Was funktioniert denn nicht?

Das ganze funktioniert nur im IE, alle anderen Browser mögen das nicht und auch in Dreamweaver selber wird es nicht angezeigt.

Falls es das nicht ist, zeig uns mal Deinen ganzen Code oder ein Beispiel im Netz.


----------



## Cage_TwoK (8. Juli 2004)

Ich kenn das aber auch, dass das bei mir nicht geht, wenn du eine neue Seite aufmachst und das in den Quellcode einfügst, dann funktioniert das.
Aber warscheinlich hab ich irgendein Mist drin, womit es nicht klappt.
Mit einer extra css-Datei (stylesheet) hab ich das auch schon gemacht, aber das funktioniert eben sowenig... 

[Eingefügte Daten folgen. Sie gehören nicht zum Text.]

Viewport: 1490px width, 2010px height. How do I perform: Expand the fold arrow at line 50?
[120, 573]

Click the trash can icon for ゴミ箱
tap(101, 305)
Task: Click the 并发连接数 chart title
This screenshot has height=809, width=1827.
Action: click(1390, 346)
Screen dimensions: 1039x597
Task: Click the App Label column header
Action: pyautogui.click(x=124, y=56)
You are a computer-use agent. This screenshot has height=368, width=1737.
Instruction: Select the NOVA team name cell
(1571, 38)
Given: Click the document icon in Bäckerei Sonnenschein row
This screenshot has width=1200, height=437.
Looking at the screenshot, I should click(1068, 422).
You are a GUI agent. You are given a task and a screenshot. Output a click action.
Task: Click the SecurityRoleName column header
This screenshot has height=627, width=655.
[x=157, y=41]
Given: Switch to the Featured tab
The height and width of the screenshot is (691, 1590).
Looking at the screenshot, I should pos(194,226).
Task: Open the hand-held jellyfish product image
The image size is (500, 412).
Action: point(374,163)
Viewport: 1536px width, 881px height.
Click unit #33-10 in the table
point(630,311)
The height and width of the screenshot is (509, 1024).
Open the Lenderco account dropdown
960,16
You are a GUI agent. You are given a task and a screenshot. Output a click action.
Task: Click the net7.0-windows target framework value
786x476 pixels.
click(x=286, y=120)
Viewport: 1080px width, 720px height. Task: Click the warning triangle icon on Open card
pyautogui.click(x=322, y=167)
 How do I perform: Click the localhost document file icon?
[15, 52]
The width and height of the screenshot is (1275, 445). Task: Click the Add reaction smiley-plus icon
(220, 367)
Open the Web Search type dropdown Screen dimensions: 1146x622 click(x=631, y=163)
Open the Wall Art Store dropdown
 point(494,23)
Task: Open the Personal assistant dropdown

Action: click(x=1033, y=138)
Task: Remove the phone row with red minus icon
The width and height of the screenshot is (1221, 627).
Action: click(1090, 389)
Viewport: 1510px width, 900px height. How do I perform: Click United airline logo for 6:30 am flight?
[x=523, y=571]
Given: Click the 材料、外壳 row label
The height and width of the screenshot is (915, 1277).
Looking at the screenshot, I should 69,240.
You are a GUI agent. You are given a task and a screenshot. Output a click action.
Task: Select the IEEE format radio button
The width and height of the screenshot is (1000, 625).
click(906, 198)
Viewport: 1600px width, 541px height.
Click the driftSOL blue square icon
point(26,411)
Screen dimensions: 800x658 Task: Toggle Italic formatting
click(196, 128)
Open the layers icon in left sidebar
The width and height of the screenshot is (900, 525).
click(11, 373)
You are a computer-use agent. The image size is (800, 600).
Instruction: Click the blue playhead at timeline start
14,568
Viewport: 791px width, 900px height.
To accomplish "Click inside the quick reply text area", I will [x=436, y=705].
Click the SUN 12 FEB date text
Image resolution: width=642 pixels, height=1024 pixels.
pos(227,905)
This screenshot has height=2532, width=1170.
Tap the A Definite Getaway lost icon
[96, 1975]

Hat vielleicht einer eine Idee, woran das liegen könnte 
THX


----------



## digiTAL (8. Juli 2004)

woran liegt das problem, das solllte funktionieren:

<html><head>
<style>
body {
FONT-SIZE:10pt; COLOR:#333333; FONT-FAMILY:Verdana; MARGIN: 10px;
scrollbar-base-color:#D1D1D1;
scrollbar-3dlight-color:#D1D1D1;
scrollbar-arrow-color:#999999;
scrollbar-darkshadow-color:#D1D1D1;
scrollbar-face-color:#F1F1F1;
scrollbar-highlight-color:#999999;
scrollbar-shadow-color:#999999;
scrollbar-track-color:#D1D1D1;}
</style>
</head><body>
<p>er steht was</p>
</body></html>

oder wenn man denn css code in einer textdatei(.txt in css umwandeln) haben will z.b.
zwischen 
<head>
<link rel="stylesheet" type="text/css" href="test.css" >
</head>
einfügen.

in der textdate steht dann das:

body {
FONT-SIZE:10pt; COLOR:#333333; FONT-FAMILY:Verdana; MARGIN: 10px;
scrollbar-base-color:#D1D1D1;
scrollbar-3dlight-color:#D1D1D1;
scrollbar-arrow-color:#999999;
scrollbar-darkshadow-color:#D1D1D1;
scrollbar-face-color:#F1F1F1;
scrollbar-highlight-color:#999999;
scrollbar-shadow-color:#999999;
scrollbar-track-color:#D1D1D1;}


----------



## J-Me (8. Juli 2004)

ja das weiß ich das es nur im ie funktioniert und das benutz ich ja auch... ich füg den code ein, doch im ie zeigt er nichts an..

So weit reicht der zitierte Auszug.